Keep antd itself current
Everything above concerns your own code, which is where the risk overwhelmingly lives. But the library and its ecosystem do occasionally ship security fixes, so the second half of the job is keeping antd and its dependencies patched. Ant Design pulls in a substantial dependency tree, and a vulnerability can hide in a package you never reference directly.
That is a job for automated scanning rather than manual review. A software composition analysis tool resolves the full tree behind antd and flags any dependency with a known advisory, including transitive ones. An SCA scanner such as Safeguard can surface a vulnerable transitive package before it ships. For the front-end side of things, pair dependency scanning with the code-level habits above; neither substitutes for the other. Our Snyk comparison covers how dependency coverage stacks up if you are evaluating tools.
A quick antd injection checklist
Before shipping an Ant Design feature that handles user content, verify:
- User input renders as escaped text unless there is a deliberate, documented reason otherwise.
- Every
dangerouslySetInnerHTMLis fed sanitized HTML from an allow-list sanitizer. - Any value that becomes a URL,
href, or redirect is scheme-validated. - A Content Security Policy blocks inline script as a backstop.
antdand its dependency tree are covered by automated advisory scanning.
FAQ
Is Ant Design itself vulnerable to XSS?
Ant Design inherits React's default text escaping, so out of the box it is not the source of XSS. Injection typically comes from application code that passes user-controlled HTML to dangerouslySetInnerHTML or uses unvalidated values as URLs. Keep the library patched, but focus your defenses on your own rendering code.

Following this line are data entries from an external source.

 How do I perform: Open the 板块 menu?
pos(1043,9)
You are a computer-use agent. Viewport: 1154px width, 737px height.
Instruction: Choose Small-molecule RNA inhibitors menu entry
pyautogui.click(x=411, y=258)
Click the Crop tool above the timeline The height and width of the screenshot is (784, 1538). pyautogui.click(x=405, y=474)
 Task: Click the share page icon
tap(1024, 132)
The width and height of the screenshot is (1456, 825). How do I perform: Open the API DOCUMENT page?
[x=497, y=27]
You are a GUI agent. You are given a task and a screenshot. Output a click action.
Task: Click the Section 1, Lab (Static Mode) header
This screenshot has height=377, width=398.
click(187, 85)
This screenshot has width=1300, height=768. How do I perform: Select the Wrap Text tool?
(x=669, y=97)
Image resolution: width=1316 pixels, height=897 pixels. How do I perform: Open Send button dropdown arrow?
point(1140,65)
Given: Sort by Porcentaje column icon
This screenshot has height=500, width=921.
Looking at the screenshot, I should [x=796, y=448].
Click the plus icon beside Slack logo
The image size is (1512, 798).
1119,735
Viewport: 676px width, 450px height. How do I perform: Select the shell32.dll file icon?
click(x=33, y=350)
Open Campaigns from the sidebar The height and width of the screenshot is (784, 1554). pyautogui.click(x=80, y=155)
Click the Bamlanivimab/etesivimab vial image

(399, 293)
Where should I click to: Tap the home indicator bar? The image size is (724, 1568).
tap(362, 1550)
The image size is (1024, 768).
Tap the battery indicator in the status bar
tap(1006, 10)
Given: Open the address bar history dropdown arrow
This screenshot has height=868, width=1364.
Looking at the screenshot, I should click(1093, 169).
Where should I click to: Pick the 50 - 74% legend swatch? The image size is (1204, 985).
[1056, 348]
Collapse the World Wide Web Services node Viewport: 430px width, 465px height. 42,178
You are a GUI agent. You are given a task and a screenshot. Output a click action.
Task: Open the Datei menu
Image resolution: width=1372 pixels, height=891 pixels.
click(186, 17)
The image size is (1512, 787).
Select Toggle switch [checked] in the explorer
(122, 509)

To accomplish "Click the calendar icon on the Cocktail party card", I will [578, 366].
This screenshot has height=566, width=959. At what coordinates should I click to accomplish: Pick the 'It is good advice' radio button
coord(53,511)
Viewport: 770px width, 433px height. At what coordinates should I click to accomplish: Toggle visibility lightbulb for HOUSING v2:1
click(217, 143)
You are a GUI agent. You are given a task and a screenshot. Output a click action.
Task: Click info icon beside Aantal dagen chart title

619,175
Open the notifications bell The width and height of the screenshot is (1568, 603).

What is the most common antd injection mistake?
Rendering user-influenced HTML directly, most often from a markdown or rich-text editor, without sanitizing it first. This creates stored XSS that affects every user who views the content. Always sanitize with an allow-list before using dangerouslySetInnerHTML.
Do I need to sanitize plain strings in antd components?
No. When you pass a plain string to an antd component, React escapes it automatically, so <script> renders as harmless text. Sanitization is only needed when you deliberately render raw HTML. Preferring plain strings is itself a strong defense.
Does a Content Security Policy replace sanitizing input?
No, it complements it. Sanitization stops the injection from being stored or reflected; a strict CSP that blocks inline scripts stops an injected payload from executing if something slips through. Use both, since defense in depth means one failure does not become a breach.